Please repeat exactly, and only, the lines from the one containing "You are a computer-use agent. 1050x403" through the end of the records below, with no pictures.

[Items from a data source]
*** Begin section ***
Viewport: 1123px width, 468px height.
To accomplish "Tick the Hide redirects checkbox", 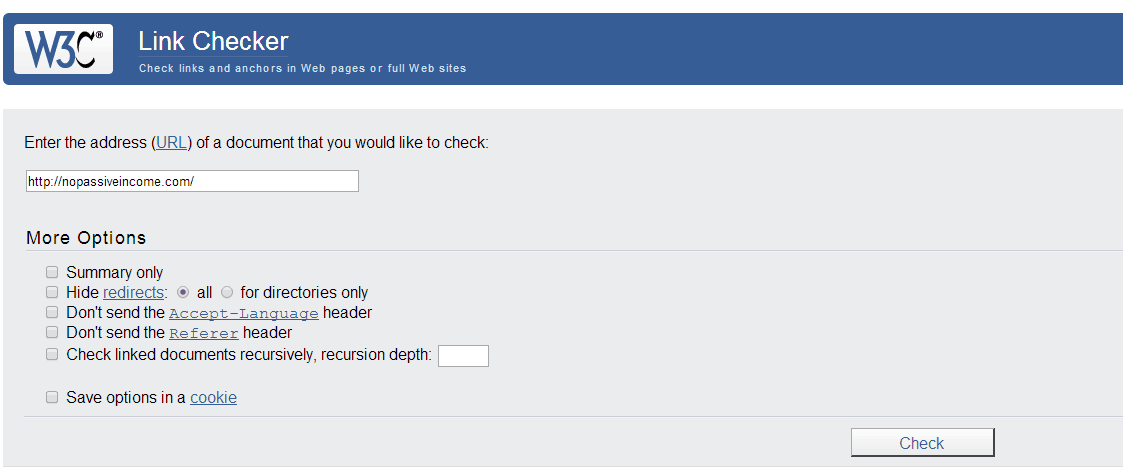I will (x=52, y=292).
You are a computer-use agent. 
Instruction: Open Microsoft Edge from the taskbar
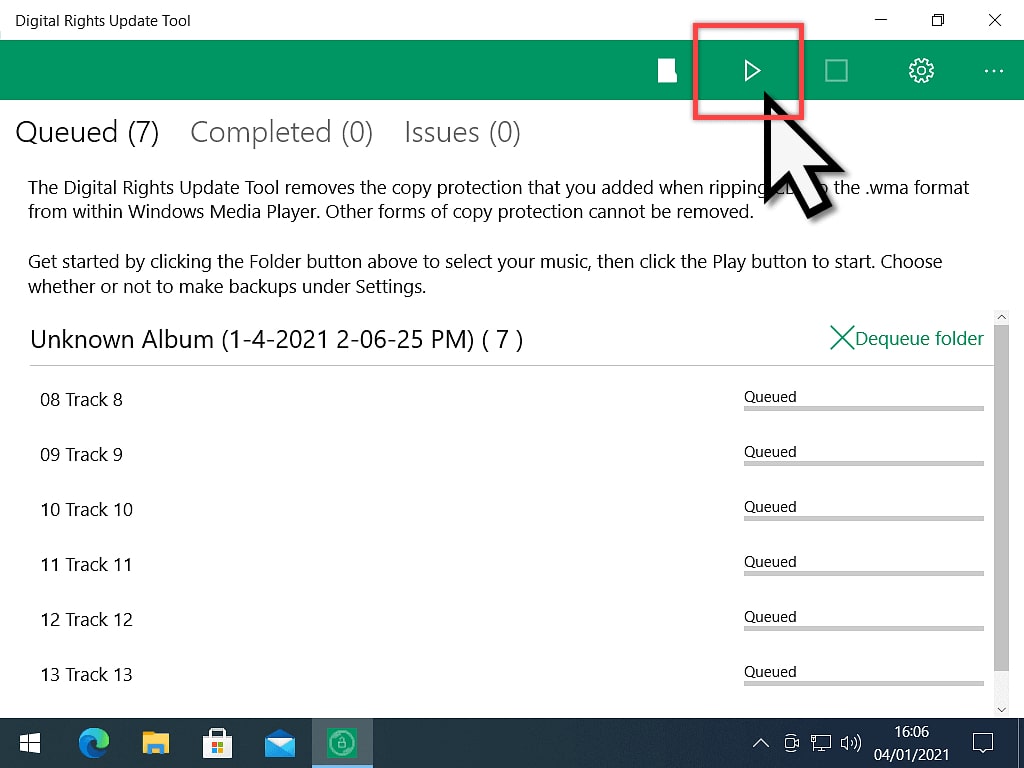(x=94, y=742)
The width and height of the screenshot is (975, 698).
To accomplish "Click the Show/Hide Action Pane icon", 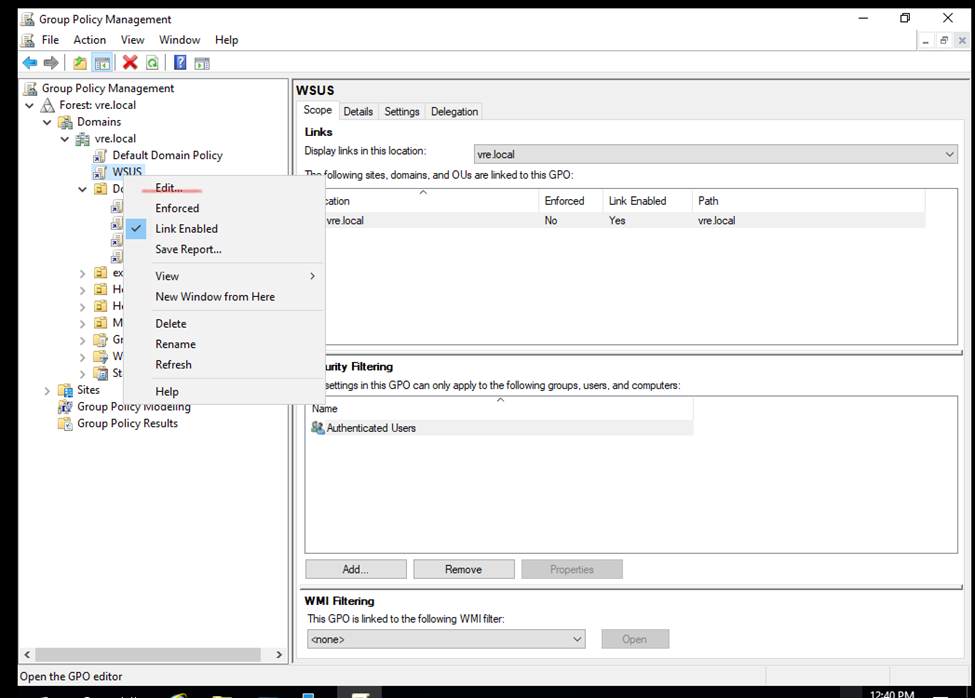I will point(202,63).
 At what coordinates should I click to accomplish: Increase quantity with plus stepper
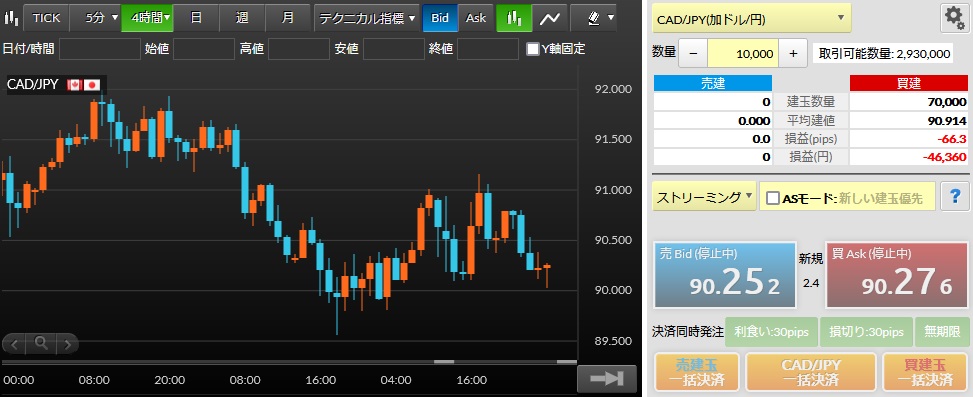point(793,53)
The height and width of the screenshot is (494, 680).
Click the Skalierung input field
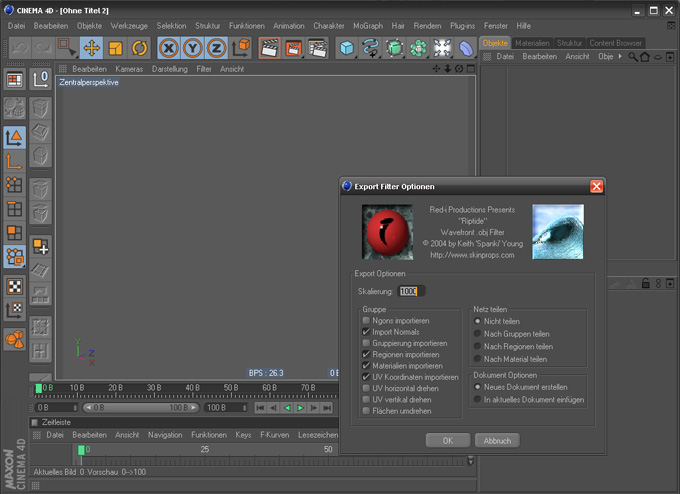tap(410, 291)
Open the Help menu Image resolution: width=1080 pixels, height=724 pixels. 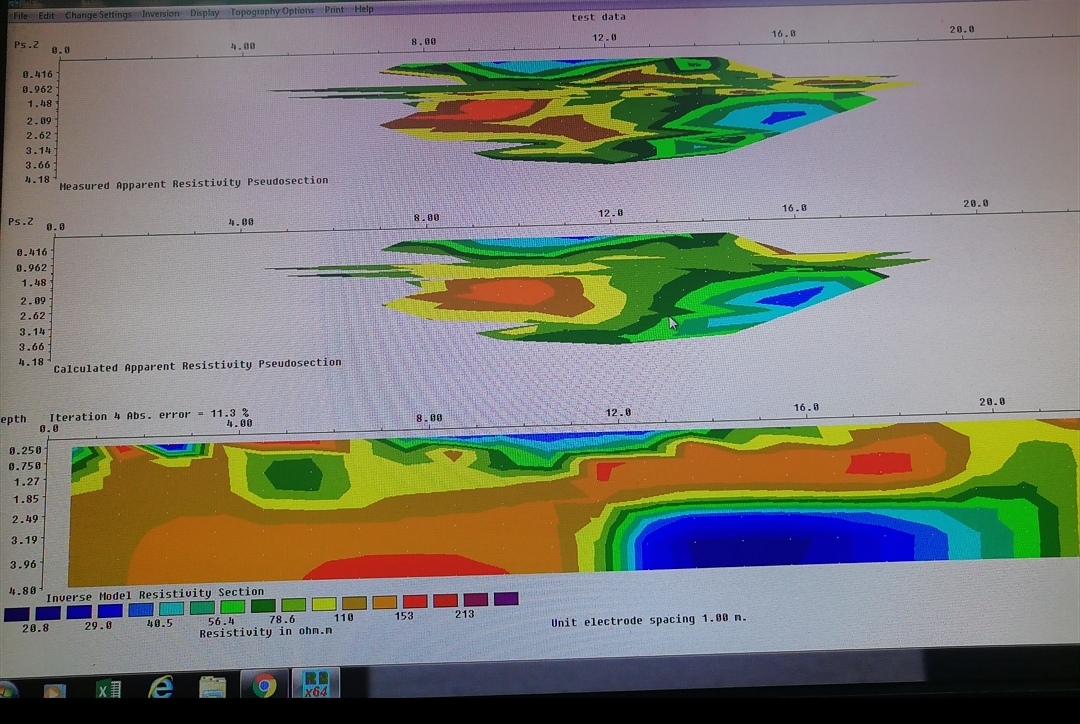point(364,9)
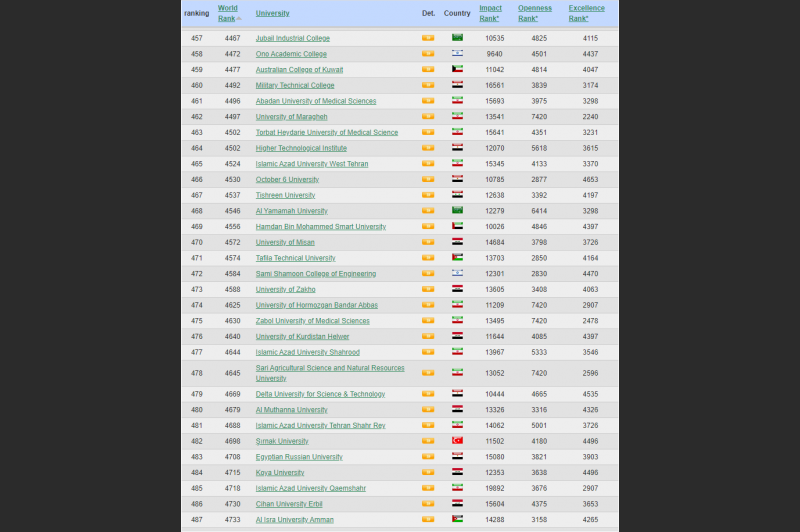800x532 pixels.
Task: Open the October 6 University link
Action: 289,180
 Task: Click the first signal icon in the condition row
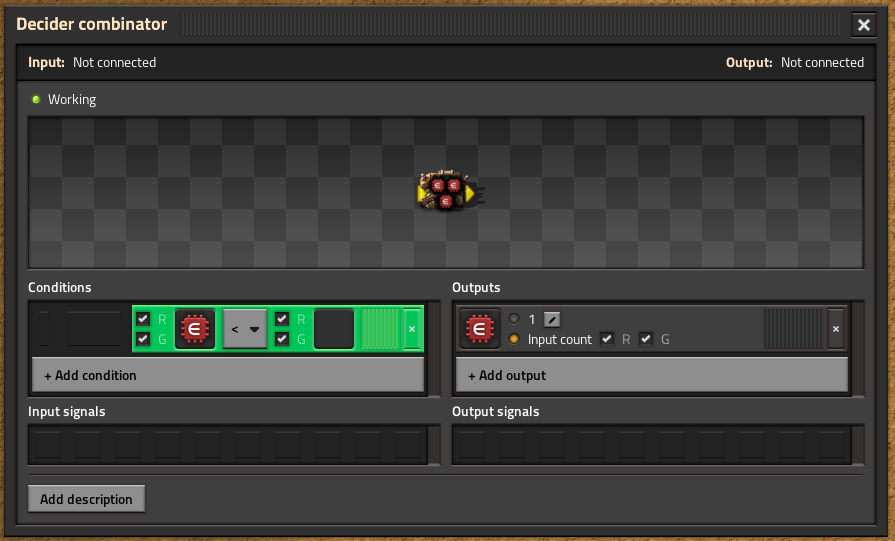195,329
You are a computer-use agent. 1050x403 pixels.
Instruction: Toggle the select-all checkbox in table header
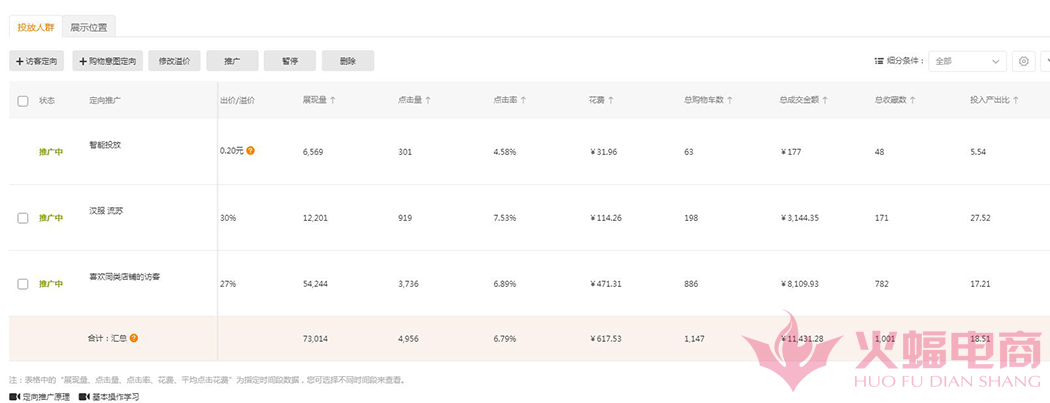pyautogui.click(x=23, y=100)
*** End section ***
▶ **Exercise output**:
You are a computer-use agent. 1050x403 pixels.
Instruction: Toggle the select-all checkbox in table header
pyautogui.click(x=23, y=100)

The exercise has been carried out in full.